STJ anula efeitos da Operação ‘El Patrón’ que tem como alvo deputado Binho Galinha
Por Dandara Barreto | 25/06/2025 17:21 e atualizado em 25/06/2025
Foto: Ascom ALBA/Agência ALBA
Resumo da notícia
- O Superior Tribunal de Justiça (STJ) anulou os atos da Operação El Patrón, que investigava o deputado estadual Binho Galinha, devido ao uso indevido de dados sigilosos do Coaf sem autorização judicial, o que fere o devido processo legal.
- A decisão do ministro Joel Ilan Paciornik também beneficia a esposa e o filho do deputado, além de outros réus, e se baseia na doutrina do “fruto da árvore envenenada”, que invalida provas obtidas de forma ilegal. A medida ainda está sujeita a recurso.
- Binho Galinha afirmou, em nota, receber a decisão com serenidade, reiterando seu compromisso com a legalidade, a transparência e a confiança na Justiça. Ele segue no exercício do mandato como deputado estadual.
O Superior Tribunal de Justiça (STJ) anulou os efeitos da Operação El Patrón, que tinha como principal alvo o deputado estadual Binho Galinha (PRD). A decisão foi proferida na quarta-feira (24) pelo ministro Joel Ilan Paciornik, relator do caso, e teve como base vícios processuais envolvendo o uso de dados sigilosos do Coaf (Conselho de Controle de Atividades Financeiras).
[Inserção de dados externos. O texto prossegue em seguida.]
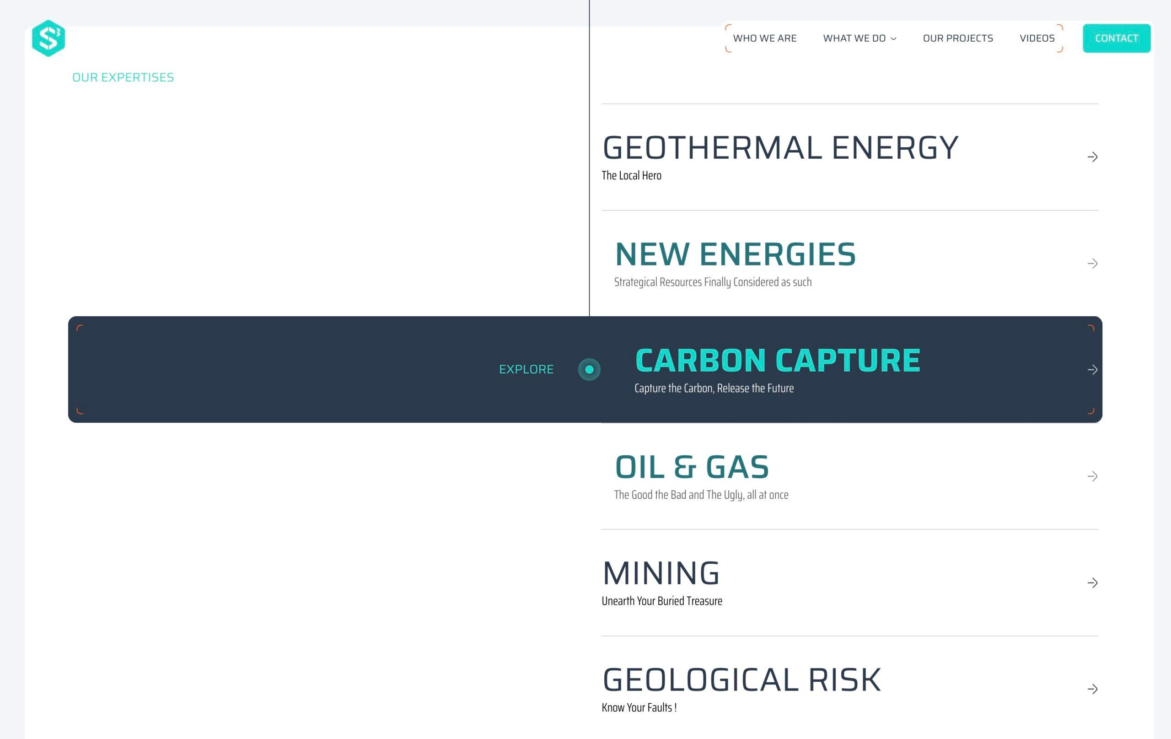Open the Geothermal Energy heading link
Image resolution: width=1171 pixels, height=739 pixels.
pos(780,147)
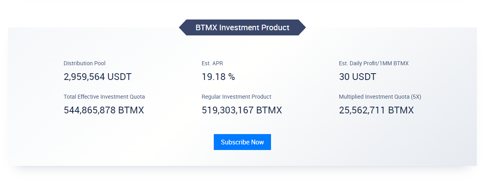Select the 544,865,878 BTMX value
This screenshot has height=185, width=484.
point(104,110)
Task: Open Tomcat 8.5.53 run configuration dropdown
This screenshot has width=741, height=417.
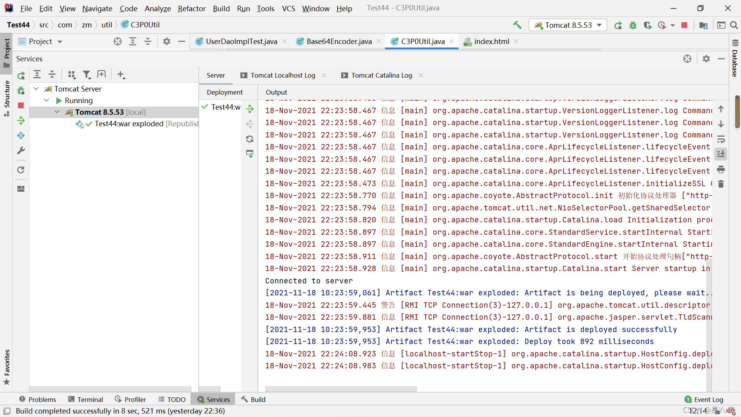Action: pos(568,25)
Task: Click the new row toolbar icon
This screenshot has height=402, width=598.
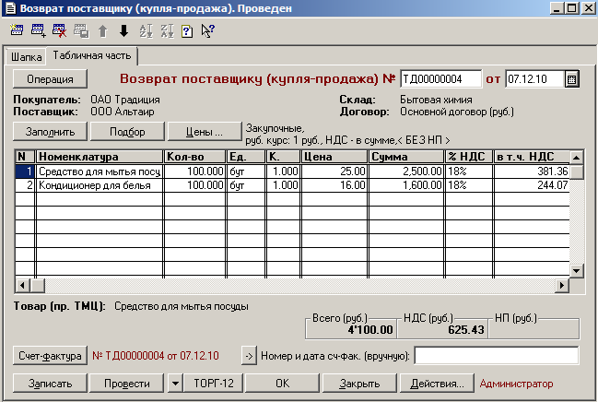Action: click(18, 30)
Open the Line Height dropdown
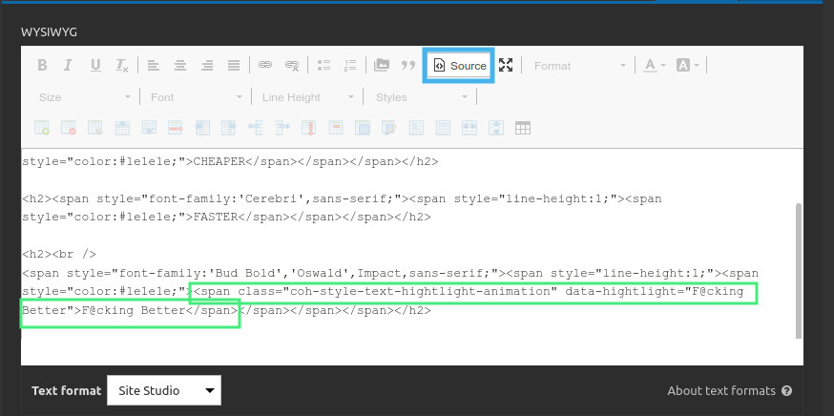The image size is (834, 416). click(307, 97)
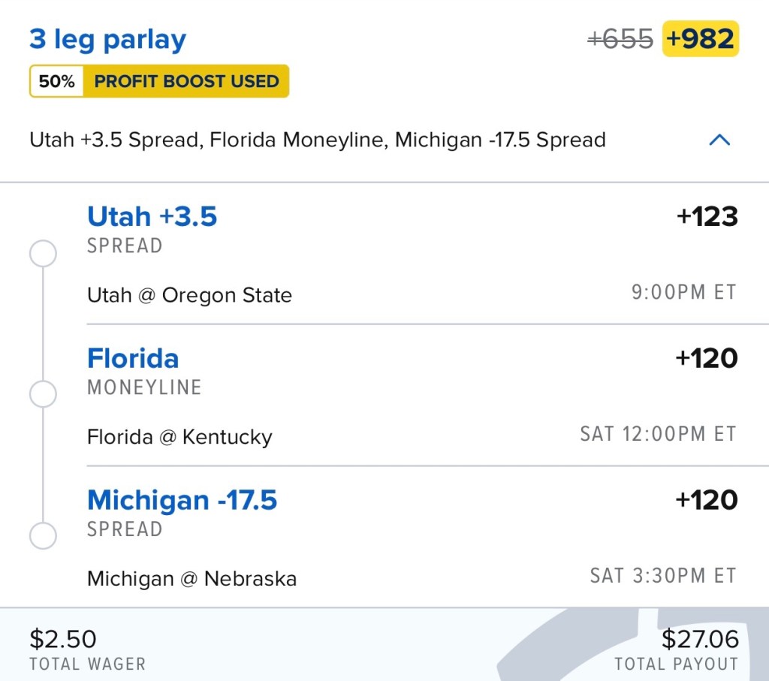The height and width of the screenshot is (681, 769).
Task: Open the Utah @ Oregon State matchup
Action: (189, 295)
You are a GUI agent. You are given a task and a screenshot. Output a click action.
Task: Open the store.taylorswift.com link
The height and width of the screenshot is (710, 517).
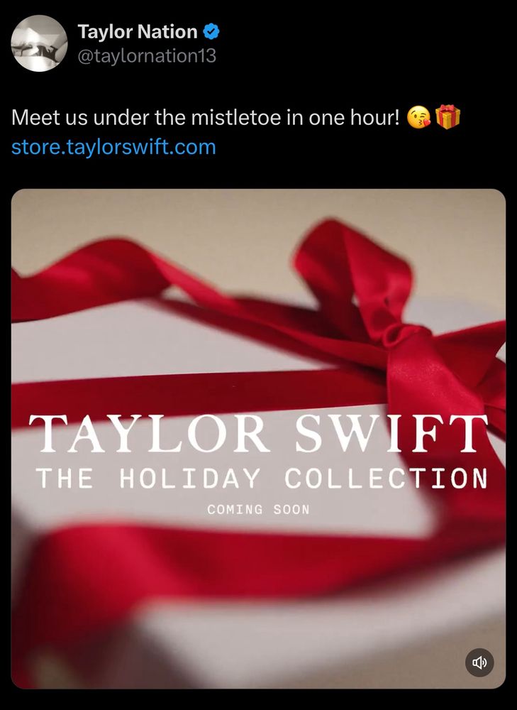113,147
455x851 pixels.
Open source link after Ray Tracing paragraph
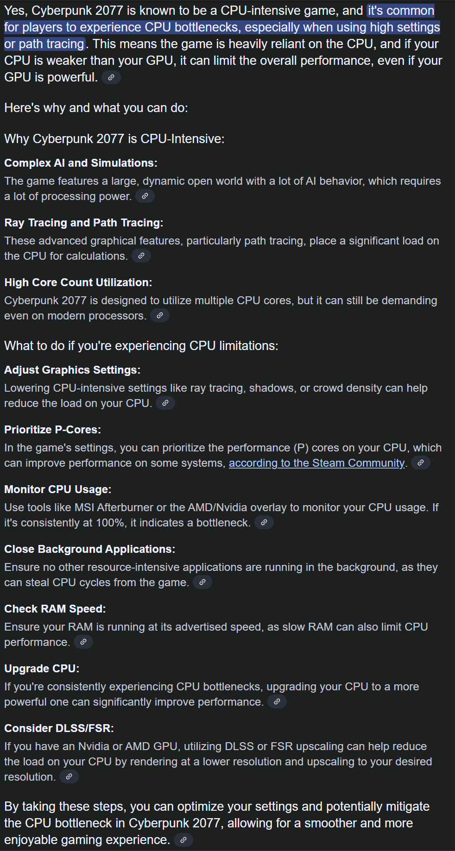tap(141, 256)
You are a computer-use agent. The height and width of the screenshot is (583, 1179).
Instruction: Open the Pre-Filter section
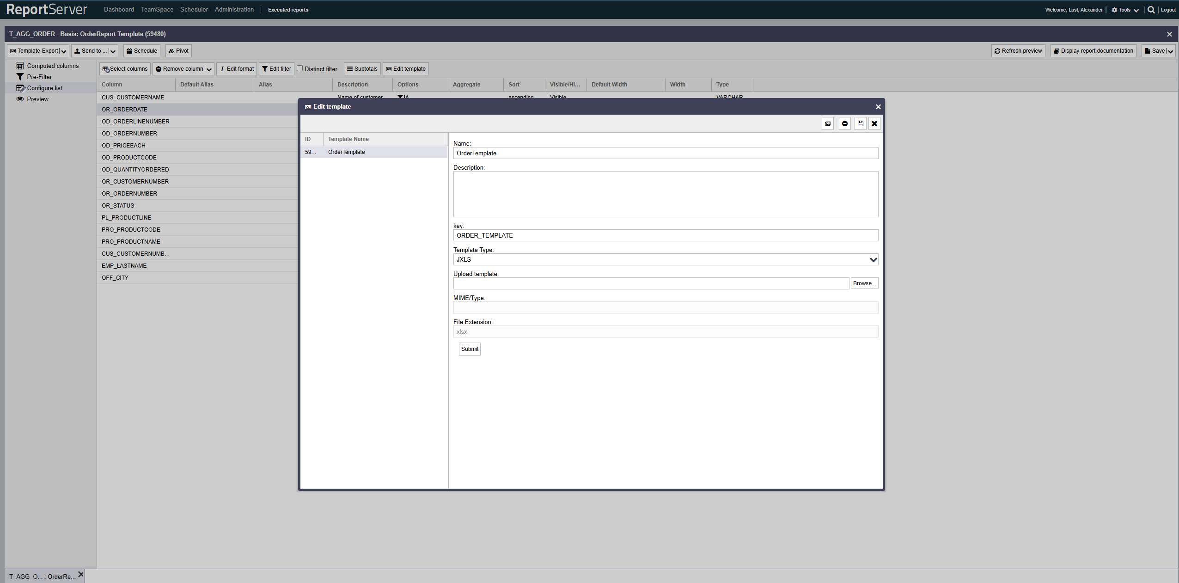pos(39,77)
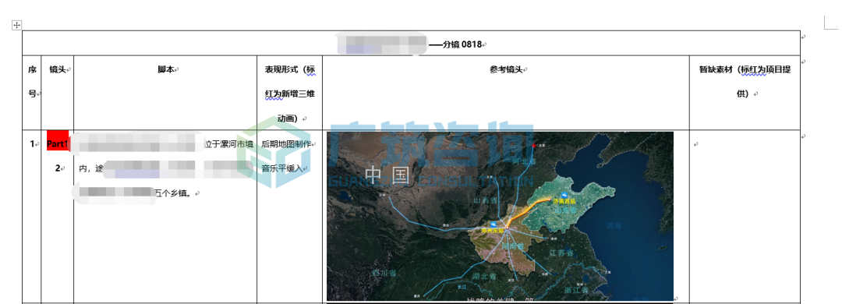This screenshot has height=304, width=842.
Task: Click the 五个乡镇 text line
Action: 174,193
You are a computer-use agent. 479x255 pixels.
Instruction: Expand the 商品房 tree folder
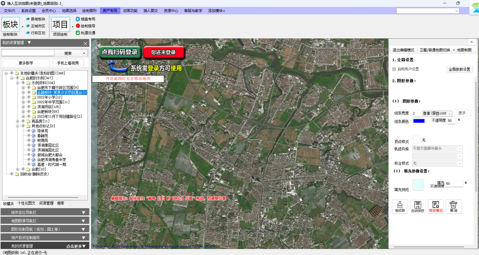pyautogui.click(x=18, y=121)
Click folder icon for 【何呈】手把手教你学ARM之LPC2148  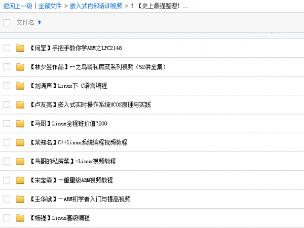pyautogui.click(x=20, y=48)
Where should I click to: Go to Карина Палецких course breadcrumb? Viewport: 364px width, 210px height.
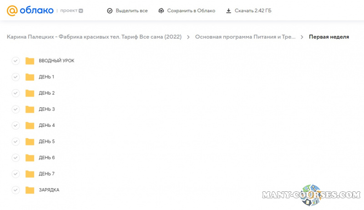point(94,37)
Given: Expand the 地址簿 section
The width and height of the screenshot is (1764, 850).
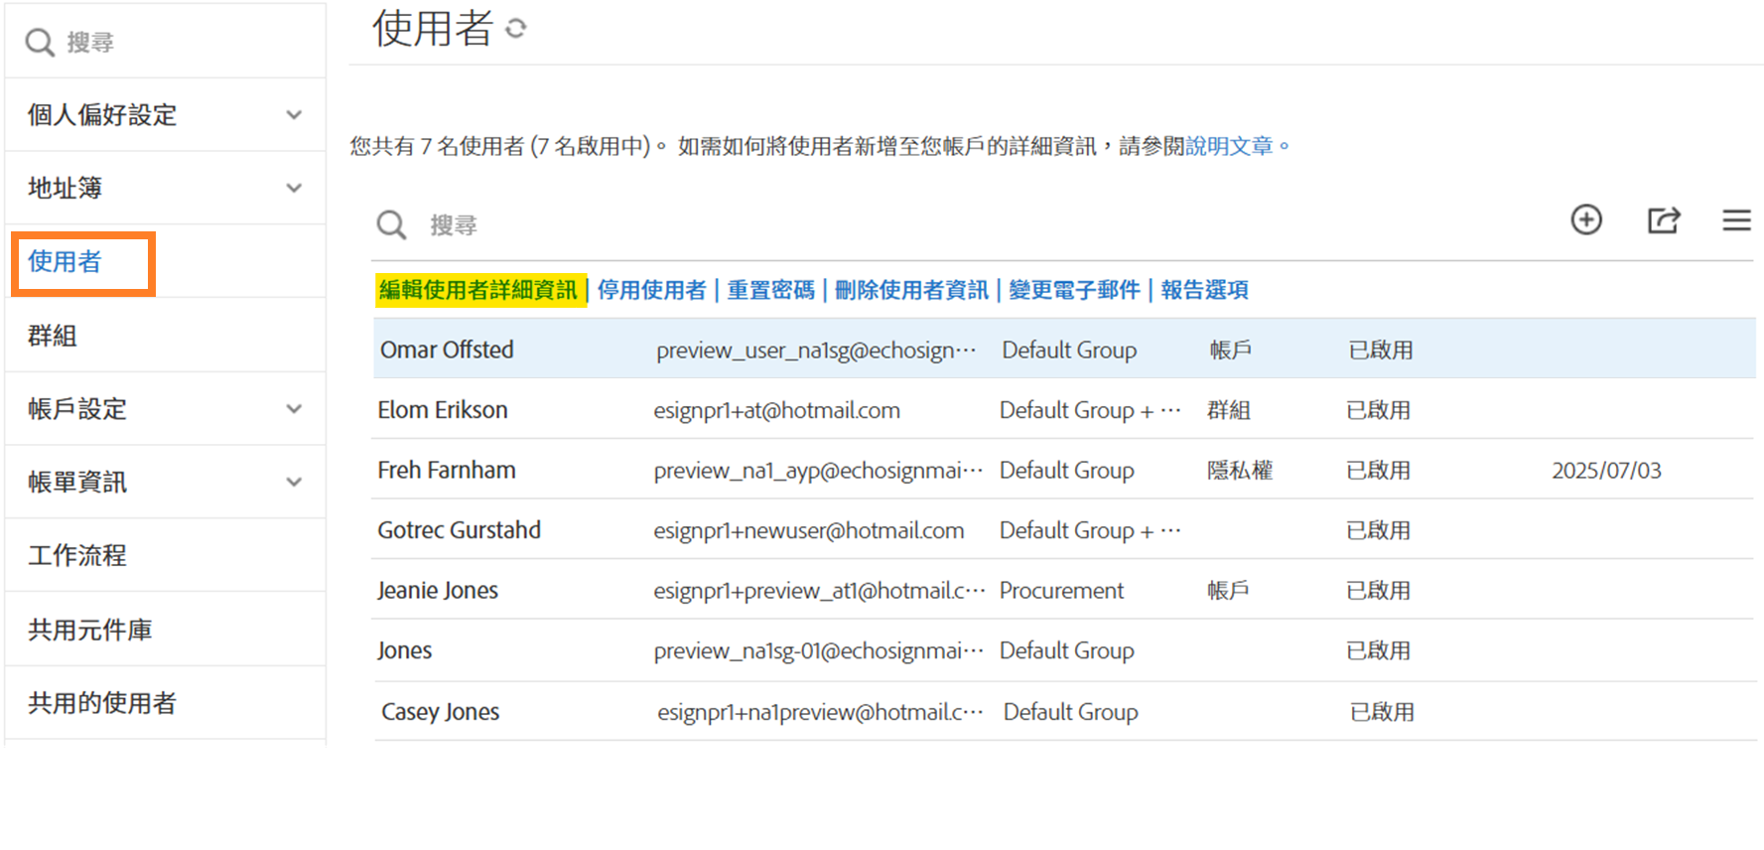Looking at the screenshot, I should coord(294,189).
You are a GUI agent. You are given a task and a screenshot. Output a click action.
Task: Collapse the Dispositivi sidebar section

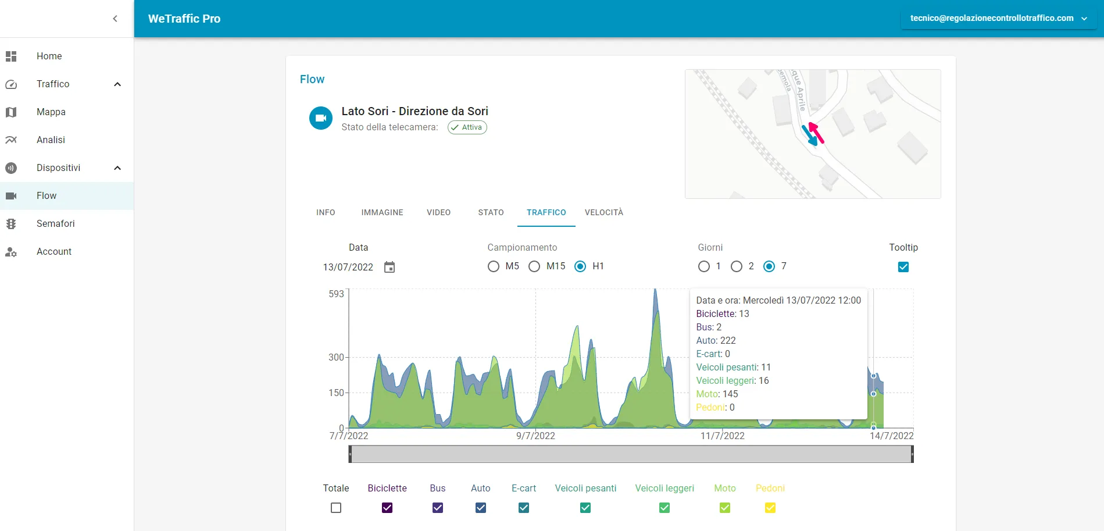117,168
O habeas corpus foi concedido a partir de recurso apresentado pela defesa do parlamentar, de sua esposa, Mayana Cerqueira da Silva, e do filho do casal, João Guilherme Cerqueira da Silva Escolano. No entanto, o entendimento do STJ também beneficia outros réus no processo. A decisão ainda está sujeita a recurso.
Segundo o relator, o relatório do Coaf que originou a investigação não poderia ter sido solicitado diretamente pela autoridade policial, sem a devida autorização judicial. Paciornik fundamentou sua decisão em entendimento da Terceira Turma do próprio STJ, que considera impossível o compartilhamento de dados financeiros com órgãos de persecução penal sem prévia autorização judicial. Ainda de acordo com esse entendimento, é imprescindível a chancela do Judiciário para a solicitação de informações sigilosas ao Coaf. A matéria ainda não tem posicionamento unificado no Supremo Tribunal Federal (STF).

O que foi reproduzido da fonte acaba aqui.